As founders, we knew from the start that we wanted to be part of Techstars. We believed in Techstars’ unique model, combining a global reach with a hands-on regional network, to help startups like ours achieve a vision greater than ourselves. The Paris Sustainability Program was our top choice, thanks to Paris’ commitment to sustainability and France’s ambition to become the “Startup Nation.” This program not only aligned with our dedication to ESG at ConsciESG’s core but also presented a strategic opportunity to explore Paris for its potential to become our EU headquarters.
4. What are you the most proud of in your initial journey with your company?
We are proud to have set an ambitious vision from the start: to create a new, profitable model for the asset management industry that drives positive impact on the environment and society, while staying true to its core mission of multiplying clients’ investments.
We have had many proud as well as some low moments. Our proudest moments usually followed the low and hard ones, after we remained firm to our beliefs. They have been the product of our relentless persistence. Throughout this journey, we’ve pushed forward with enthusiasm, even when the world didn’t share our vision. One particularly proud moment was when, after a series of “no, we don’t see alpha potential in ESG,” we received our first “yes.” A hedge fund manager in NYC decided to try our model and later confirmed, “Yes, your model helps predict stock returns.”

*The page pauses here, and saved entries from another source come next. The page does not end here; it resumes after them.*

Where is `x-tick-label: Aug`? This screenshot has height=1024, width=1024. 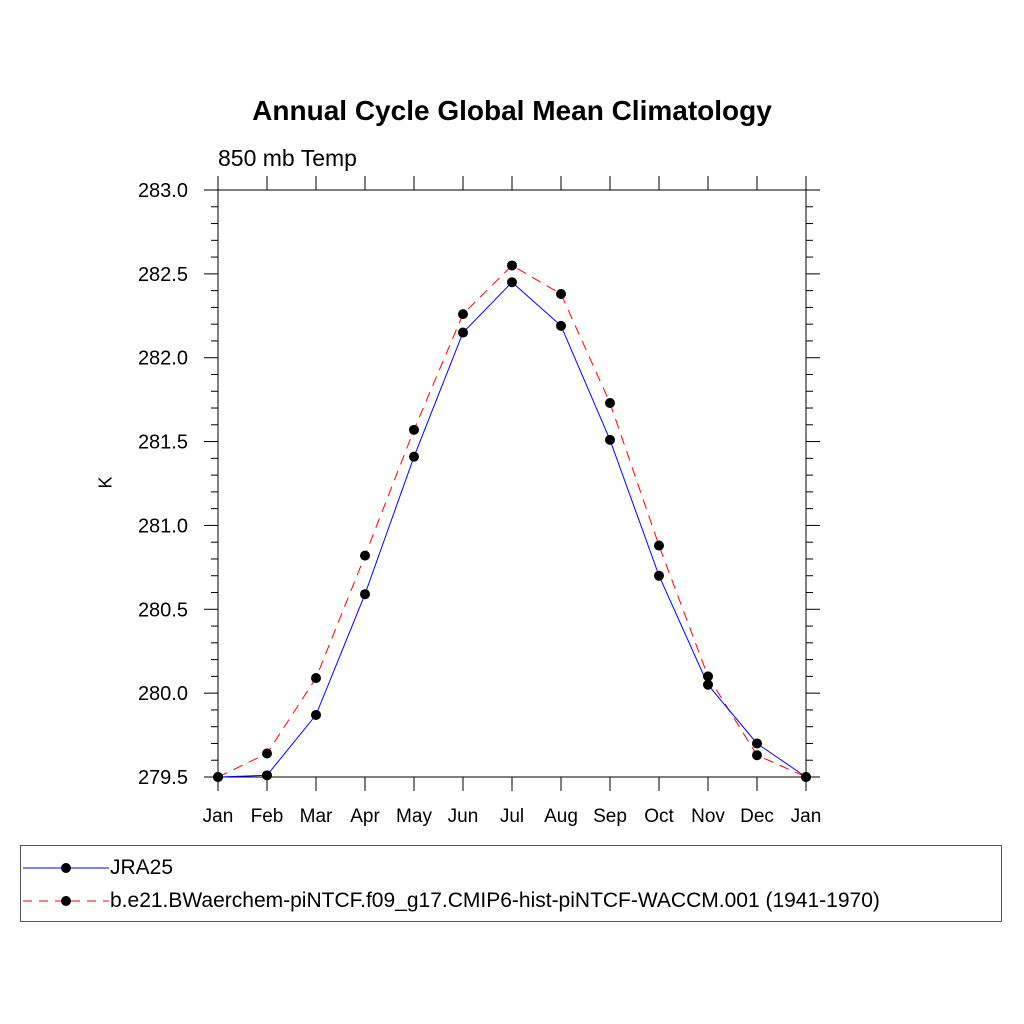
x-tick-label: Aug is located at coordinates (561, 816).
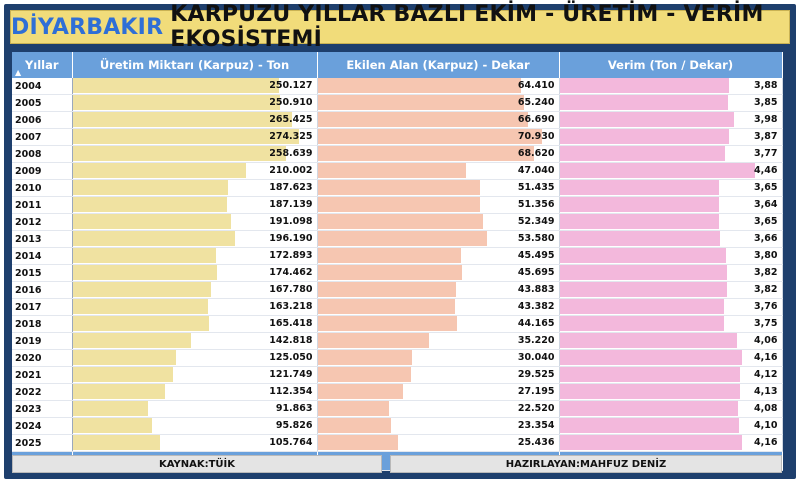 Image resolution: width=800 pixels, height=483 pixels. What do you see at coordinates (195, 65) in the screenshot?
I see `column-header-production: Üretim Miktarı (Karpuz) - Ton` at bounding box center [195, 65].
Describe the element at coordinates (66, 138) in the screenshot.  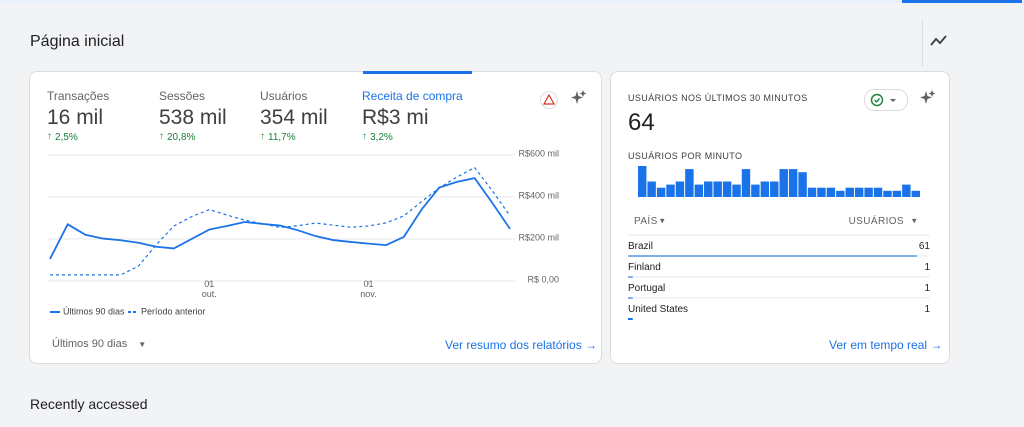
I see `metric-change: 2,5%` at that location.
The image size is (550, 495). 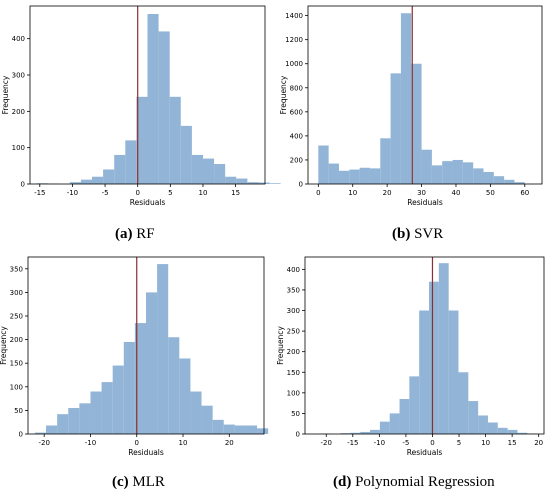 What do you see at coordinates (296, 112) in the screenshot?
I see `svr-y-tick-label: 600` at bounding box center [296, 112].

While we know this journey will be dynamic, the enthusiasm and perseverance embodied by our core team, CEO, CSO, and CTO, fuel our confidence that ConsciESG will make it to set a new standard for ESG integration by the asset management industry at scale.
5. How do you plan to measure the positive impact of your company in the next 5 years?
Our goal is to help 1,000 funds align trillions of dollars with companies committed to transitioning to net-zero, implementing circular water and waste management, and fostering fairer, more decent working conditions. Our solution, an impact improvement measurement system, is designed to capture and transparently demonstrate impact at the most granular ESG levels.
Imagine the outcomes: with our platform, funds using our scores could support companies that collectively reduce Scope 1 GHG emissions by millions of metric tons each year, maintain portfolios with zero child labor violations in the supply chain, or transition gigatons of non-renewable energy to renewable alternatives, all while creating billions in economic value.